Maroc : des détenus du mouvement de contestation graciés par le roi Mohammed VI
Le roi du Maroc Mohammed VI a gracié samedi soir une partie des détenus du mouvement de contestation qui agite la région du Rif (nord), a indiqué le ministère de la Justice.
Peu avant un discours du monarque marquant le 18e anniversaire de son accession au trône, le ministère a précisé dans un communiqué que Mohammed VI avait accordé des grâces à 1.178 détenus, dont certains sont membres du mouvement de contestation dans la ville d’Al-Hoceïma et ses environs.
Sans préciser le nombre de ces derniers, le ministère a fait savoir qu’il s’agissait de détenus qui « n’ont pas commis de crimes et qui ne sont pas impliqués dans des actes graves, (…) en considération de leurs conditions familiales et humaines ».
Une source gouvernementale haut placée, contactée par l’AFP, a avancé le chiffre de 40 personnes graciées dans les rangs du mouvement de contestation, voyant dans ces grâces « un acte important et très positif ».
Le leader du mouvement de contestation Nasser Zefzafi n’en fait toutefois pas partie, a précisé cet interlocuteur.
« C’est un pas positif mais insuffisant car nous demandons la libération de tous les détenus dans les évènements d’Al-Hoceïma », a jugé Abdessadek Al-Bouchtaoui, avocat et membre du collectif de défense des détenus de ce mouvement, joint par l’AFP.
Peu après l’annonce des grâces, le souverain marocain a vivement critiqué dans son discours partis politiques et administration publique, pointant des « dysfonctionnements » en matière de « gouvernance, d’efficience ou de qualité des prestations offertes aux citoyens ».
Le monarque marocain est revenu sur les évènements Al-Hoceïma, qui ont « révélé une irresponsabilité sans précédent ».
Fustigeant des acteurs qui se sont « rejetés mutuellement la responsabilité », Mohammed VI a pointé du doigt des « partis aux abonnés absents », qui « ne remplissent nullement leur mission’, ce qui a « rendu la situation plus précaire encore ».
« C’est là une attitude inadmissible, de la part d’instances dont la fonction est de représenter, d’encadrer les citoyens et de servir leurs intérêts », a-t-il martelé.
Manifestations
Alors que l’approche « sécuritaire » adoptée par les autorités a été très critiquée par les ONG et la société civile, Mohammed VI a rejeté les « allégations » portées par ceux qui parlent « abusivement » d’approche « sécuritaire », saluant « les agents des forces de l’ordre qui consentent d’énormes sacrifices (…), pour assurer la sécurité et la stabilité du pays ».
« A travers tout le discours du roi on peut lire Al-Hoceïma, mais ce n’est pas un discours sur Al-Hoceïma », a résumé la source gouvernementale haut placée contactée par l’AFP.
« C’est un discours de vérité où le roi a tapé du poing sur la table et fait un diagnostic sans appel avec une volonté de faire face aux défis dans toutes les régions (…) le roi partage la déception et la frustration de la population », a ajouté ce responsable.
Depuis la mort d’un vendeur de poisson, broyé accidentellement dans une benne à ordures fin octobre à Al-Hoceïma, des manifestations pacifiques pour le développement de cette région que ses habitants jugent marginalisée ont eu lieu régulièrement.
La relance par l’Etat d’un vaste plan d’investissements et de chantiers d’infrastructures, avec des visites répétées de cohortes de ministres, n’a pas suffi à désamorcer la colère.

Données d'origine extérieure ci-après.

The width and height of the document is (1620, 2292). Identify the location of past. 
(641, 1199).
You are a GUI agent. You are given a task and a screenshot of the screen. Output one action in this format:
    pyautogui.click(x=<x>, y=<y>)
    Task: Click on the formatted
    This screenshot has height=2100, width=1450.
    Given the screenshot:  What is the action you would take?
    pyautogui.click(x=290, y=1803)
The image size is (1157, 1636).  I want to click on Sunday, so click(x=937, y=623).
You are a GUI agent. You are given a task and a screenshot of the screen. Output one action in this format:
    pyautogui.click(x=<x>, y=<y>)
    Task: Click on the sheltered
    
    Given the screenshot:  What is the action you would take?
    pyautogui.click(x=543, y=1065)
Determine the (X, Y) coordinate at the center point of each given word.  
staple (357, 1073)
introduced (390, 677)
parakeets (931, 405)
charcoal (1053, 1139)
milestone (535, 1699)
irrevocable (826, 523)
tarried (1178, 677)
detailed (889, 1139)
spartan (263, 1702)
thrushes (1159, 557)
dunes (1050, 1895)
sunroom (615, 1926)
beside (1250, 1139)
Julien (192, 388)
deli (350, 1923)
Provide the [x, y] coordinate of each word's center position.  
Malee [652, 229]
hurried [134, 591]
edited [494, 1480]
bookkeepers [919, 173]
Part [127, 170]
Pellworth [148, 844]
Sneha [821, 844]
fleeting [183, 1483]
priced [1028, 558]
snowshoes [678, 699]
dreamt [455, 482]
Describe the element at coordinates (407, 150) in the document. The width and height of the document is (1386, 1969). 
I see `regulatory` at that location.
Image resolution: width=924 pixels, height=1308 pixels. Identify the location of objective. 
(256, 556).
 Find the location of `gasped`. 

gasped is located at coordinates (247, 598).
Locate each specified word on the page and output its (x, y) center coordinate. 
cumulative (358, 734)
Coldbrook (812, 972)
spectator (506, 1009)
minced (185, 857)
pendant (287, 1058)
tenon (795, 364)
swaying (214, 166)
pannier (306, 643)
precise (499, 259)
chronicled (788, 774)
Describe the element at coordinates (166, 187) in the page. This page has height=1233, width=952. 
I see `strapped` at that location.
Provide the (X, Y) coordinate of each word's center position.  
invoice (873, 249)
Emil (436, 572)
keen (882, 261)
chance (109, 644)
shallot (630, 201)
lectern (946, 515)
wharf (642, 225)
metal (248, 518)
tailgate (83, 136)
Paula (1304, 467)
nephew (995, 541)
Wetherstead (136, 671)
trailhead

Le mois de mai a été marqué par un net durcissement des autorités, avec l’arrestation des principales figures du mouvement.
Les heurts se sont multipliés, les policiers tentant tous les soirs d’empêcher ou de disperser les rassemblements de soutien à ces prisonniers.
Sous la pression, les manifestations ont cessé début juillet et la tension est retombée d’un cran avec le retrait des policiers de lieux publics emblématiques à Al-Hoceïma et la localité voisine d’Imzouren, autre haut lieu de la contestation dans le Rif.
Le 20 juillet, les forces de l’ordre ont violemment dispersé plusieurs rassemblements à Al-Hoceïma, empêchant la tenue d’une « grande manifestation » prévue de longue date mais interdite.
Selon un dernier bilan officiel, 176 personnes avaient été placées en détention préventive, 120 étaient en cours de jugement, alors que des peines allant jusqu’à 20 mois de prison ont été déjà prononcées.